#### Problem to solve
Give again, word for word, every line below from the one that has "Task: Click the Arena affiliation badge" through the one that has "Task: Select trace label Trc16", both included, and no others.

#### Records for the exercise
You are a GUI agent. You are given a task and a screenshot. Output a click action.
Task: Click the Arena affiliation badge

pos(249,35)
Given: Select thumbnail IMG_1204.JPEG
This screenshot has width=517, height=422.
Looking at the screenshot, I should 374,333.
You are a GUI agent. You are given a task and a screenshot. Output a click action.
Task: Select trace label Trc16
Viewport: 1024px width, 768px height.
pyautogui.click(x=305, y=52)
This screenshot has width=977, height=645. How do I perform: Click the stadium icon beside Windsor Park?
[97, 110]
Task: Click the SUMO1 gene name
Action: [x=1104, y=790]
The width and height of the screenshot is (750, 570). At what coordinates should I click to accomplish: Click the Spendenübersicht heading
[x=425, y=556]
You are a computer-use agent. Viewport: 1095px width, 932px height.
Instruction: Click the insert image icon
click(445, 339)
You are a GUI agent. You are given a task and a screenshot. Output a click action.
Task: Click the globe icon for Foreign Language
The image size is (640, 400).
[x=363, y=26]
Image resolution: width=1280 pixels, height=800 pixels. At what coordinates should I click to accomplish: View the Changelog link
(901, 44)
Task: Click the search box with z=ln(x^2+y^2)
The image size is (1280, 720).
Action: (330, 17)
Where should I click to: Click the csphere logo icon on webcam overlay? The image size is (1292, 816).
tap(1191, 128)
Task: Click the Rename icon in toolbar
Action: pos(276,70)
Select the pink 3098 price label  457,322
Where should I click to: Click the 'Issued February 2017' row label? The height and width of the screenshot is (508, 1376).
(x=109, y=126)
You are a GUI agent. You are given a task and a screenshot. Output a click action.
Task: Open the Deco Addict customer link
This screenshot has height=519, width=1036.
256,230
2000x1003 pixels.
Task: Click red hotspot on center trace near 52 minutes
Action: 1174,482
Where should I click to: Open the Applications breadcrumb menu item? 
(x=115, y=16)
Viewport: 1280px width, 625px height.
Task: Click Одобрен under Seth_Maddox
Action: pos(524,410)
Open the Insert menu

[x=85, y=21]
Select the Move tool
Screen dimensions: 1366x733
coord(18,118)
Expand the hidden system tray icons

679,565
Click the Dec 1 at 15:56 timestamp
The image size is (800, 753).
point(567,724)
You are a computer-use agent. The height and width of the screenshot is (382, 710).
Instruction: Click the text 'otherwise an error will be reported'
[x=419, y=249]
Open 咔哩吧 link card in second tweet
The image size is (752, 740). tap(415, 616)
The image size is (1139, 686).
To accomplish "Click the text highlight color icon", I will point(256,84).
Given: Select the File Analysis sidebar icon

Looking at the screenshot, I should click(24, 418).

#### Answer space
Task: Click the Arena affiliation badge

pos(249,35)
Given: Select thumbnail IMG_1204.JPEG
This screenshot has width=517, height=422.
Looking at the screenshot, I should 374,333.
You are a GUI agent. You are given a task and a screenshot. Output a click action.
Task: Select trace label Trc16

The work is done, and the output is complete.